The risen Christ is the hope of Christians

From a letter by Saint Braulio, bishop of Saragossa (d. 651)

The risen Christ is the hope of all Christians

Lazarus our friend is sleeping. In saying this, Christ, who is the hope of all believers refers to the departed as those who are asleep. By no means does he regard them as dead.

Paul the apostle does not want us to grieve about those who have fallen asleep. Our faith tells us that all who believe in Christ will never die; indeed faith assures us that Christ is not dead, nor shall we die.

The Lord himself will come down from heaven and there will be the command of the archangel’s voice and the sound of the trumpet; then those who were united with Christ in death will rise.

Let the hope of resurrection encourage us, then, because we shall see again those whom we lose here below. Of course we must continue to obey his commandments. His power is so great that it is easier for him to raise the dead to life than it is for us to arouse those who are sleeping. As we are saying all these things some unknown feeling causes us to burst into tears; some hidden feeling discourages the mind which tries to trust and to hope. Such is the sad human condition; without Christ all life is utter emptiness.

O death! You separate those who are joined to each other in marriage. You harshly and cruelly divide those whom friendship unites. But your power is broken. Your heinous yoke has been destroyed by the One who sternly threatened you when Hosea cried out: O Death! I shall be your death. And with the words of the apostle we, too, deride you: O death! Where is your victory? O death! Where is your sting!
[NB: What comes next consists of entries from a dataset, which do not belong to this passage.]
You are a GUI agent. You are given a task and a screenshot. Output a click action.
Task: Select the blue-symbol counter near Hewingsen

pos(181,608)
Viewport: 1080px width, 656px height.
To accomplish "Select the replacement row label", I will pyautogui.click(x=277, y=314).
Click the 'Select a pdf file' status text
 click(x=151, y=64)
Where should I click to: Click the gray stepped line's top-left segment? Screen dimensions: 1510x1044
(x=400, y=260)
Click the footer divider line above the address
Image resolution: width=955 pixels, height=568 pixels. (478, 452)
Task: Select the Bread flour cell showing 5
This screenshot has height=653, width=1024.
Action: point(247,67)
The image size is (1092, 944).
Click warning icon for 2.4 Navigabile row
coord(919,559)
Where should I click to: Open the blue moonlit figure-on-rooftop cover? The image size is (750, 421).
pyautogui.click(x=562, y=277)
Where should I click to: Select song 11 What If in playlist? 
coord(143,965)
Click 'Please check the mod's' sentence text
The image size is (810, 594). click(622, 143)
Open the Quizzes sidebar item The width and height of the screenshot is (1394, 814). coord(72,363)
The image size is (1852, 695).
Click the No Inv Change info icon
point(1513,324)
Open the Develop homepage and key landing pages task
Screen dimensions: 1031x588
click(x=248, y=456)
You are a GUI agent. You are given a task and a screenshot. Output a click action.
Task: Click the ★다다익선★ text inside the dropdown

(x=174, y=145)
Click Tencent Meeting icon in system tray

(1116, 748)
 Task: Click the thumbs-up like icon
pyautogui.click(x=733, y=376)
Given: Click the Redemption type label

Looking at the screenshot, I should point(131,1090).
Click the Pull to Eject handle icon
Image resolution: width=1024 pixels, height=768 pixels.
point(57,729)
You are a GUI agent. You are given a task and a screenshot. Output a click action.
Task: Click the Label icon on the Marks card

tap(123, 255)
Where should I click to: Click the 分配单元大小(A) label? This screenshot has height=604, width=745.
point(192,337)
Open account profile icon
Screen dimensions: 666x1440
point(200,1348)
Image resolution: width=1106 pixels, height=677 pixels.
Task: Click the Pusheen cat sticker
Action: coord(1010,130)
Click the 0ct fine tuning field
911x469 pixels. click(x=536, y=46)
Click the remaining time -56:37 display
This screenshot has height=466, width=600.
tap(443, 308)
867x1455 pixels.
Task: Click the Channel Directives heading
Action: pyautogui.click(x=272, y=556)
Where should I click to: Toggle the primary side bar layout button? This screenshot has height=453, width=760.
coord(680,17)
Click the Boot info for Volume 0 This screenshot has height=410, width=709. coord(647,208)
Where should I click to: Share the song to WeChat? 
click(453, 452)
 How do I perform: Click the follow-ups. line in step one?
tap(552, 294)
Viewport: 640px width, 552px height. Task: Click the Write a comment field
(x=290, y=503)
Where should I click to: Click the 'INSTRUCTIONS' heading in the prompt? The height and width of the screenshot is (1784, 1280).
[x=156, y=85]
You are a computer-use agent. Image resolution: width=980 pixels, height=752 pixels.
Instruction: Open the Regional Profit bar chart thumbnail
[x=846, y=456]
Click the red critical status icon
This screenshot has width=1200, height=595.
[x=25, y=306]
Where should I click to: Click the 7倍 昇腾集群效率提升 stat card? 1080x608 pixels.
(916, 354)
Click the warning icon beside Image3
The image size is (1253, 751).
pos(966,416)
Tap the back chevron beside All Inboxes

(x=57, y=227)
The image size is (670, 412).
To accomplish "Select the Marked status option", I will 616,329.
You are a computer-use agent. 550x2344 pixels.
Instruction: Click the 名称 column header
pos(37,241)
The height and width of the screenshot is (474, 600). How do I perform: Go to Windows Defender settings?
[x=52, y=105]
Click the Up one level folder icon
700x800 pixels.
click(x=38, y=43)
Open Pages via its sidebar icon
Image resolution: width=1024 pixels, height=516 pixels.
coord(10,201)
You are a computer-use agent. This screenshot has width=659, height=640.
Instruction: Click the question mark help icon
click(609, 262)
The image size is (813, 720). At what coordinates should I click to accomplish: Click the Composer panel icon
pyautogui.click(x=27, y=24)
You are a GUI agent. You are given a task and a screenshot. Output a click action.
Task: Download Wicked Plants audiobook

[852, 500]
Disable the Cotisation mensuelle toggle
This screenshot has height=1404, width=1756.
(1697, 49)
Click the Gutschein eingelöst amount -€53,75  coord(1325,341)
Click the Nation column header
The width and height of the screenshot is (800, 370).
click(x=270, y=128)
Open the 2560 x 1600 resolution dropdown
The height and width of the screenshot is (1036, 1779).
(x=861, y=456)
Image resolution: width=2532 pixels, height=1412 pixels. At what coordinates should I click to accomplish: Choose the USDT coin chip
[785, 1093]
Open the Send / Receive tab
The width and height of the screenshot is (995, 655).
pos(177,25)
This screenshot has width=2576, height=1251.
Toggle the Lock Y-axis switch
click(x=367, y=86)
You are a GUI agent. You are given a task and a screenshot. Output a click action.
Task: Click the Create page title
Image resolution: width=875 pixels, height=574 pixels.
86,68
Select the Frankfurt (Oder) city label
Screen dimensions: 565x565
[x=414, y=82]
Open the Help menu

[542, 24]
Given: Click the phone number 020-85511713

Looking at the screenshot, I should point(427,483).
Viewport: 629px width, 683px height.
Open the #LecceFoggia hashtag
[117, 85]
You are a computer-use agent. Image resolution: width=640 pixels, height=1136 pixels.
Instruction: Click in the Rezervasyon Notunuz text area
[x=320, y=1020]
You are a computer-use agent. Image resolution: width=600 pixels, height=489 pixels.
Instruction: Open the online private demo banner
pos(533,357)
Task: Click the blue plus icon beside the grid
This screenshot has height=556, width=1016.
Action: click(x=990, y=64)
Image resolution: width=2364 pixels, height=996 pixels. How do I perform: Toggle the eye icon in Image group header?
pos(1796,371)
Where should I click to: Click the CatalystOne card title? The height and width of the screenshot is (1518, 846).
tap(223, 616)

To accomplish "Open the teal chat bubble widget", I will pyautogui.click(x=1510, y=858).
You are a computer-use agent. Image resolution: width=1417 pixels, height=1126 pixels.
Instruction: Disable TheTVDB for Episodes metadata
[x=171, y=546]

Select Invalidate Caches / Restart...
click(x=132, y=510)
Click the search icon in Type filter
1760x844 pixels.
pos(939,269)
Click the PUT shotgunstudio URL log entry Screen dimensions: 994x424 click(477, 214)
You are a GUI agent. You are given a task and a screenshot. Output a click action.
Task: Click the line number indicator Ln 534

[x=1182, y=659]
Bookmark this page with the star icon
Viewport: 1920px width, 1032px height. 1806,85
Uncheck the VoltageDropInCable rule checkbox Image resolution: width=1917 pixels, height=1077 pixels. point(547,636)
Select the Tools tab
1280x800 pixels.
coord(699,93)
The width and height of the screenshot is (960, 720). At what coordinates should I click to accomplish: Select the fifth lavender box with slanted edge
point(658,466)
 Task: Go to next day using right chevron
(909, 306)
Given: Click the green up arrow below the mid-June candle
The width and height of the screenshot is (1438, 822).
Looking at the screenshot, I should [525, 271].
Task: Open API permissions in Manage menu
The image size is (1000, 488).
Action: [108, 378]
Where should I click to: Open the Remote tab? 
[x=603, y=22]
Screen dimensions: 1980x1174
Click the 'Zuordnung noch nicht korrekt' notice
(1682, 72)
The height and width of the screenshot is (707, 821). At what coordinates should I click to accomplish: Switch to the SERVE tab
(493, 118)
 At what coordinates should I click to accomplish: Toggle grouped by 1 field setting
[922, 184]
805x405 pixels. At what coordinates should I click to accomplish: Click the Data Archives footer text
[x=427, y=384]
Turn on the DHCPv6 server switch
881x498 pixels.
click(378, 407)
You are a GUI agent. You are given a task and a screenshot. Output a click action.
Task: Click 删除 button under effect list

Your conqueror redeemed us. He handed himself over to wicked men so that he could transform the wicked into persons who were truly dear to him. It would take too long to narrate all the consolations intended for our benefit in the Scriptures. But by focusing our attention upon the glory of our Redeemer there is sufficient hope for our resurrection. Through faith we know that we are already risen from the dead. The Apostle writes: If we have died with Christ, we believe that we are at the same time living with him.

We do not really belong to ourselves; we belong to the One who redeemed us. Our will should always depend on his. For this reason we say in the Lord’s Prayer: Your will be done. Confronted with death, the sentiments of Job should be our own: The Lord gave and the Lord took away. May his name be blessed! Let us repeat here and now what Job said, lest we turn out to be unlike him, when our time comes!